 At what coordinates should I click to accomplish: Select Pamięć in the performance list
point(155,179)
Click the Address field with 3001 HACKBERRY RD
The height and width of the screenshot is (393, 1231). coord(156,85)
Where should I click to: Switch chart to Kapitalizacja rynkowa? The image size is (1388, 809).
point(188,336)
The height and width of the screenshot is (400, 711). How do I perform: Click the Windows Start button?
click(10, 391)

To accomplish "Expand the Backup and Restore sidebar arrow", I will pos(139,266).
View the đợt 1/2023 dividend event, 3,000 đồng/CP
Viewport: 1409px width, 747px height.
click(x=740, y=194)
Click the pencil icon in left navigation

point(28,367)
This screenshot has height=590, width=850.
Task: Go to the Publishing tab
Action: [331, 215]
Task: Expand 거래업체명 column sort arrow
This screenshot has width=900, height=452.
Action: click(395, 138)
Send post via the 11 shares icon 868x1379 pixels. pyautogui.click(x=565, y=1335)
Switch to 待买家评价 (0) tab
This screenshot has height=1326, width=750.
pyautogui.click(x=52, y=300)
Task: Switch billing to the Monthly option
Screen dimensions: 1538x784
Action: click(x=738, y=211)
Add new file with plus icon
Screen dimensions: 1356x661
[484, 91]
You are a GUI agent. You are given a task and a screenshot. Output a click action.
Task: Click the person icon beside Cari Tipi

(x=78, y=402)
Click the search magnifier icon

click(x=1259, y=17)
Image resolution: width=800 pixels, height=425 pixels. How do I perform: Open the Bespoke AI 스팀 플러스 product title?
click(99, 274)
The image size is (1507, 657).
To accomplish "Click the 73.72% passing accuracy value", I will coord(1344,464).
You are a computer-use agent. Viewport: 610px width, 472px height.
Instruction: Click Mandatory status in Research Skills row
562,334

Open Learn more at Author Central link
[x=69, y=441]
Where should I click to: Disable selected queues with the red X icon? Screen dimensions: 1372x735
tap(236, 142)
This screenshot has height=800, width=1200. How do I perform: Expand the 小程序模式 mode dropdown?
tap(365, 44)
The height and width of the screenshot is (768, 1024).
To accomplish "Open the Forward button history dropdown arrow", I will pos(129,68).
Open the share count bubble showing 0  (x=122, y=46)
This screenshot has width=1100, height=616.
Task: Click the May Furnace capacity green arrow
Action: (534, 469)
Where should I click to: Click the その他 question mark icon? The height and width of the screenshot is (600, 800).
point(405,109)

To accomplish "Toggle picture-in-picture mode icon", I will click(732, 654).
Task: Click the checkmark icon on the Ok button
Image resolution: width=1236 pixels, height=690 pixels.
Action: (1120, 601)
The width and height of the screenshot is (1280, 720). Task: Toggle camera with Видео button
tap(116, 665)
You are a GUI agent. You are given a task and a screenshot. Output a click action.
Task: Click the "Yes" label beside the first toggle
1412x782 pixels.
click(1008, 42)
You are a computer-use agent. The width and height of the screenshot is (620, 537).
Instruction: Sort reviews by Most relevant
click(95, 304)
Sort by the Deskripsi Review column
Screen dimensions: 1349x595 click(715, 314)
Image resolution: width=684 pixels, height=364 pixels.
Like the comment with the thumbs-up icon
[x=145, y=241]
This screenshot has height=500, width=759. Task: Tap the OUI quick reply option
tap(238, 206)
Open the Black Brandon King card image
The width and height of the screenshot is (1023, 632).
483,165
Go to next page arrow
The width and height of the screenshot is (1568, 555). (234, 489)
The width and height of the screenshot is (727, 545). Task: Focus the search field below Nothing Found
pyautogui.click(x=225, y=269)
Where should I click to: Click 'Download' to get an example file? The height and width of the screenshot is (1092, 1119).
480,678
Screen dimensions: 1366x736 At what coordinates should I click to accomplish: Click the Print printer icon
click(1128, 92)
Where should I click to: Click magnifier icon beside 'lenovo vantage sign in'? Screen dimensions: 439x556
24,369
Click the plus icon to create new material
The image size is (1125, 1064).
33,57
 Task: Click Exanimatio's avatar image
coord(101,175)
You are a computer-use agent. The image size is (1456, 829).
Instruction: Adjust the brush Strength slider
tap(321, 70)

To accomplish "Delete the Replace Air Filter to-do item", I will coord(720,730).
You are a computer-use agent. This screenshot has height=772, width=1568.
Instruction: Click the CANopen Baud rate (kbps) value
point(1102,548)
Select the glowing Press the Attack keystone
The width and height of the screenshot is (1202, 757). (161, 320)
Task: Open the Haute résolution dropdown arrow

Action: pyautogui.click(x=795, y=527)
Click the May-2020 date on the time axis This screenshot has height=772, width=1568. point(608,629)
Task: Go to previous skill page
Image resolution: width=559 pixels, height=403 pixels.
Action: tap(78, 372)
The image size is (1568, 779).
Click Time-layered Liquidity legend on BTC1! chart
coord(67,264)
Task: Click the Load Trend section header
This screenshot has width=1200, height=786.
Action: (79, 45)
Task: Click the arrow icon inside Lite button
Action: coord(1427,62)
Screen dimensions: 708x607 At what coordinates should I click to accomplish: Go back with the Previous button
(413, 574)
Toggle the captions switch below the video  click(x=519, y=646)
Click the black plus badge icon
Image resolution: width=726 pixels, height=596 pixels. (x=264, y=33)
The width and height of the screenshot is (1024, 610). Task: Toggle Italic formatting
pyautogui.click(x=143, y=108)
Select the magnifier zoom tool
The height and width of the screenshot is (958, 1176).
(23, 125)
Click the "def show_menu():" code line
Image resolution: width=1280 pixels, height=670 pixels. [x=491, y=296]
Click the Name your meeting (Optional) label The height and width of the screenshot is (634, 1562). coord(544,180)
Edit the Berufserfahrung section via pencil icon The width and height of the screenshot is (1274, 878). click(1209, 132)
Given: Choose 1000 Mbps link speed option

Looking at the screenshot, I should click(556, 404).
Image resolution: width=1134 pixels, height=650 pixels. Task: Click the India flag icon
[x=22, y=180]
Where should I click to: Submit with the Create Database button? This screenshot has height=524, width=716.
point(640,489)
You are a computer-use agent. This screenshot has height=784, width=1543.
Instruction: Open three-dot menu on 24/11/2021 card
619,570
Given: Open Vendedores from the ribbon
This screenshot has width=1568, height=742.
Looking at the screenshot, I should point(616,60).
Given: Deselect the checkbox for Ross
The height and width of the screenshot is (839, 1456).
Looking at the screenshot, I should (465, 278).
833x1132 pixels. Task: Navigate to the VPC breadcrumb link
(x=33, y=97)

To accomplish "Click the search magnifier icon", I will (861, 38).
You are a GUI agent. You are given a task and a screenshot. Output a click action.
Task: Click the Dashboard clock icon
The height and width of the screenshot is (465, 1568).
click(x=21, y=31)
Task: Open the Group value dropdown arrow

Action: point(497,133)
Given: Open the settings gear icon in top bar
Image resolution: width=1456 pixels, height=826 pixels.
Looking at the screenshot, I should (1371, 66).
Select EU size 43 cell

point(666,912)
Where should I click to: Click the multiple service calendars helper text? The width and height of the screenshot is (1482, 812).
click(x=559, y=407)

· · · · ·

TASK TO COMPLETE. What you return should be exactly the lines above, starting at the one with "This screenshot has width=900, height=452." and ending at the one with "The image size is (1507, 657).", and nothing else.

WORKED SOLUTION.
This screenshot has width=900, height=452.
Action: click(395, 138)
Send post via the 11 shares icon 868x1379 pixels. pyautogui.click(x=565, y=1335)
Switch to 待买家评价 (0) tab
This screenshot has height=1326, width=750.
pyautogui.click(x=52, y=300)
Task: Switch billing to the Monthly option
Screen dimensions: 1538x784
Action: click(x=738, y=211)
Add new file with plus icon
Screen dimensions: 1356x661
[484, 91]
You are a GUI agent. You are given a task and a screenshot. Output a click action.
Task: Click the person icon beside Cari Tipi

(x=78, y=402)
Click the search magnifier icon

click(x=1259, y=17)
Image resolution: width=800 pixels, height=425 pixels. How do I perform: Open the Bespoke AI 스팀 플러스 product title?
click(99, 274)
The image size is (1507, 657).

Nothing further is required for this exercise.